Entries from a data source
********
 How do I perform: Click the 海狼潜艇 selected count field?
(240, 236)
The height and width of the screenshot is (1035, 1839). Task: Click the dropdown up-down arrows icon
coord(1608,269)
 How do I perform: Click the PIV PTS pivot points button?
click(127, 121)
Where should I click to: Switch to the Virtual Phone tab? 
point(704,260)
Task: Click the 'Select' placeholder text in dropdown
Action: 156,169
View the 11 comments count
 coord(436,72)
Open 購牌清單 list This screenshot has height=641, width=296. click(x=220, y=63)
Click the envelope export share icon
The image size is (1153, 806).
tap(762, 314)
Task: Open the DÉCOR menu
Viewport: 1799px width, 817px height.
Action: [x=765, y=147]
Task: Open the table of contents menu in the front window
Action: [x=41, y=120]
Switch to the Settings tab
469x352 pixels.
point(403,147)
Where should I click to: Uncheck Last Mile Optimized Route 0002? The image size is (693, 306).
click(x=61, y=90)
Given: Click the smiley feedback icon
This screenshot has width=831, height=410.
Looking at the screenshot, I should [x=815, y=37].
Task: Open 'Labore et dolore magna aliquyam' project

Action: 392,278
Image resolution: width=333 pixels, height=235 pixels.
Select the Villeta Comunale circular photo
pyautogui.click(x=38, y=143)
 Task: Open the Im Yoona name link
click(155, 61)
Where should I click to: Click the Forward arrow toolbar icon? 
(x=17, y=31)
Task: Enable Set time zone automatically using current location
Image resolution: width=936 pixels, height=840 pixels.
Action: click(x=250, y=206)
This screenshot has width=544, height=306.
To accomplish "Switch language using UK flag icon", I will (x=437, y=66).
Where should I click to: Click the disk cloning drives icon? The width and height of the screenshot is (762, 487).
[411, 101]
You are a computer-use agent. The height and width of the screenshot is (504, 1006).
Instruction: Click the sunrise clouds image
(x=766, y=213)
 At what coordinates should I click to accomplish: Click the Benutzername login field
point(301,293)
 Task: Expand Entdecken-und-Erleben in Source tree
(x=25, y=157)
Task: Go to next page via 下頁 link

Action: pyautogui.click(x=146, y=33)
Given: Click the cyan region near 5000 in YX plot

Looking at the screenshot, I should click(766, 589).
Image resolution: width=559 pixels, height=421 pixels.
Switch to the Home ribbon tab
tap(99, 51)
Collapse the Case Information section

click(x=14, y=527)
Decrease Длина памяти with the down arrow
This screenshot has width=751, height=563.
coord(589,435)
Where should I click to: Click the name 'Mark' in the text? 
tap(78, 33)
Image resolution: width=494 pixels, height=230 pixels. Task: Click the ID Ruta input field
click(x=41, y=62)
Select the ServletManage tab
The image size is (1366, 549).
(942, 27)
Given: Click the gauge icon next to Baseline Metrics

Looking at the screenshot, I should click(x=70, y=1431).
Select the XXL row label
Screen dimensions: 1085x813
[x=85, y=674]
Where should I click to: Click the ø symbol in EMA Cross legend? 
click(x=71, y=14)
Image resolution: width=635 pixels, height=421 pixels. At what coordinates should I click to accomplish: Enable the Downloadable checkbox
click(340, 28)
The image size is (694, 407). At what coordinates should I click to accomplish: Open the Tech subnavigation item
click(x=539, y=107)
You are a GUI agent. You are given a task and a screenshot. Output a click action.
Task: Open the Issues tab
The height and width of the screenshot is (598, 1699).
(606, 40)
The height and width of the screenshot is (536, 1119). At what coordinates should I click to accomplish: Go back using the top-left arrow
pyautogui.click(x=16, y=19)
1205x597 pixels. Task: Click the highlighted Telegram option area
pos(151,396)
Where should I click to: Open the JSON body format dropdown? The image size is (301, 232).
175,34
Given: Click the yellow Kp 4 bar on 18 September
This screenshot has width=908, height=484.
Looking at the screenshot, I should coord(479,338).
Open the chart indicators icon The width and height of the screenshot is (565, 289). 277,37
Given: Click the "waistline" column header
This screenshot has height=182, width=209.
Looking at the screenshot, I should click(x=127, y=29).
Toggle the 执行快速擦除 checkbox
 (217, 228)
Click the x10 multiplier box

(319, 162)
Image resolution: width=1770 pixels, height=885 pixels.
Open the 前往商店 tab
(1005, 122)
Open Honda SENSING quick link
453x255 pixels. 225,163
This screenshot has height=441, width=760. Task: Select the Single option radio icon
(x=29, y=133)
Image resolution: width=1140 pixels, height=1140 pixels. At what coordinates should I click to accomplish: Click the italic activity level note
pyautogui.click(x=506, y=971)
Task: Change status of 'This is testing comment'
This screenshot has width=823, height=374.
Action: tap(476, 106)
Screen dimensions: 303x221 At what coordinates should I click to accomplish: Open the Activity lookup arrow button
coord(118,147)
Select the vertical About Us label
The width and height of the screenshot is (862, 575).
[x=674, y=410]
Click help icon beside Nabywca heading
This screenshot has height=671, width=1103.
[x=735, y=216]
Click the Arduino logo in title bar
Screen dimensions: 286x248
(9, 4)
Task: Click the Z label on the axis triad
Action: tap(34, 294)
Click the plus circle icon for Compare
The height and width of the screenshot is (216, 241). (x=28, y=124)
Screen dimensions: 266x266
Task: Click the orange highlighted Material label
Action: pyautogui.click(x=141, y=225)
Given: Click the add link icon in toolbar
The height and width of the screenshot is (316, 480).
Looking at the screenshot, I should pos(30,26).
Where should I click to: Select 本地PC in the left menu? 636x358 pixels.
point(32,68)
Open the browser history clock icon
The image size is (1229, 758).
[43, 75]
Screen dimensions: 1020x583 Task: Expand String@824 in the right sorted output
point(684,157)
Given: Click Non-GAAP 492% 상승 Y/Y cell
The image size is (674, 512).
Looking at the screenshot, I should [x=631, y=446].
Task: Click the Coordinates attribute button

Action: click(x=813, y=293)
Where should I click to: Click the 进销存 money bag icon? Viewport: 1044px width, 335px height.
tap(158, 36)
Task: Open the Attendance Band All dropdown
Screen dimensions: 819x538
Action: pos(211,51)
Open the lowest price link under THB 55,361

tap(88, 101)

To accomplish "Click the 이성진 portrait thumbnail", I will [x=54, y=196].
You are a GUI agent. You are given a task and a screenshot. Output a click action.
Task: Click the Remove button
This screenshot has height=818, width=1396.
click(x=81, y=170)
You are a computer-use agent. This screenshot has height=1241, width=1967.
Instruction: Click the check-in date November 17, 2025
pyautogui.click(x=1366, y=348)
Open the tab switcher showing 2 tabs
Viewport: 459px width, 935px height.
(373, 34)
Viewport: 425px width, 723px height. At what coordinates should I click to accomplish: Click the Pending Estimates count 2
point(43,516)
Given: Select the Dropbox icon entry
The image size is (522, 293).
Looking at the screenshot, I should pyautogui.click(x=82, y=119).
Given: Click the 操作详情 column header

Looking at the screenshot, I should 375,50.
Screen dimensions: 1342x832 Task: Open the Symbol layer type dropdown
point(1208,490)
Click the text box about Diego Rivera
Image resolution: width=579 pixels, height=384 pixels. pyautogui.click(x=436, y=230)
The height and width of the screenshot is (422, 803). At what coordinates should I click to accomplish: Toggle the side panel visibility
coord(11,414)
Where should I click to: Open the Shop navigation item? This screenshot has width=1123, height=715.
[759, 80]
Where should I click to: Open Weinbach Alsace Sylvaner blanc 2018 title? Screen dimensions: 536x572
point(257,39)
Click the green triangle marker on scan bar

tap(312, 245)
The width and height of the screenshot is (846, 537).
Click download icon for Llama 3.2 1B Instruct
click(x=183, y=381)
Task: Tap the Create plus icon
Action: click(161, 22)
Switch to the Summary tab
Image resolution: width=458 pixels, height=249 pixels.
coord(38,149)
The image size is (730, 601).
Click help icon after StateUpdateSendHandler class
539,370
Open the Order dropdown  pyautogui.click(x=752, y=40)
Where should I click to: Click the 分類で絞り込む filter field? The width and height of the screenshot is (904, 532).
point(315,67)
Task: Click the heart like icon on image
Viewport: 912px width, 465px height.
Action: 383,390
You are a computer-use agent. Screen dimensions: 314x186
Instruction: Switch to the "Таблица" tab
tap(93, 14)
********
### SET EXERCISE
Print again, unchanged, the lines of the entries above that begin with the line containing "Given: Click the cyan" and end with the line containing "click(x=539, y=107)", including both of those lines.

### THE REPLY
Given: Click the cyan region near 5000 in YX plot

Looking at the screenshot, I should click(766, 589).
Image resolution: width=559 pixels, height=421 pixels.
Switch to the Home ribbon tab
tap(99, 51)
Collapse the Case Information section

click(x=14, y=527)
Decrease Длина памяти with the down arrow
This screenshot has width=751, height=563.
coord(589,435)
Where should I click to: Click the name 'Mark' in the text? 
tap(78, 33)
Image resolution: width=494 pixels, height=230 pixels. Task: Click the ID Ruta input field
click(x=41, y=62)
Select the ServletManage tab
The image size is (1366, 549).
(942, 27)
Given: Click the gauge icon next to Baseline Metrics

Looking at the screenshot, I should click(x=70, y=1431).
Select the XXL row label
Screen dimensions: 1085x813
[x=85, y=674]
Where should I click to: Click the ø symbol in EMA Cross legend? 
click(x=71, y=14)
Image resolution: width=635 pixels, height=421 pixels. At what coordinates should I click to accomplish: Enable the Downloadable checkbox
click(340, 28)
The image size is (694, 407). At what coordinates should I click to accomplish: Open the Tech subnavigation item
click(x=539, y=107)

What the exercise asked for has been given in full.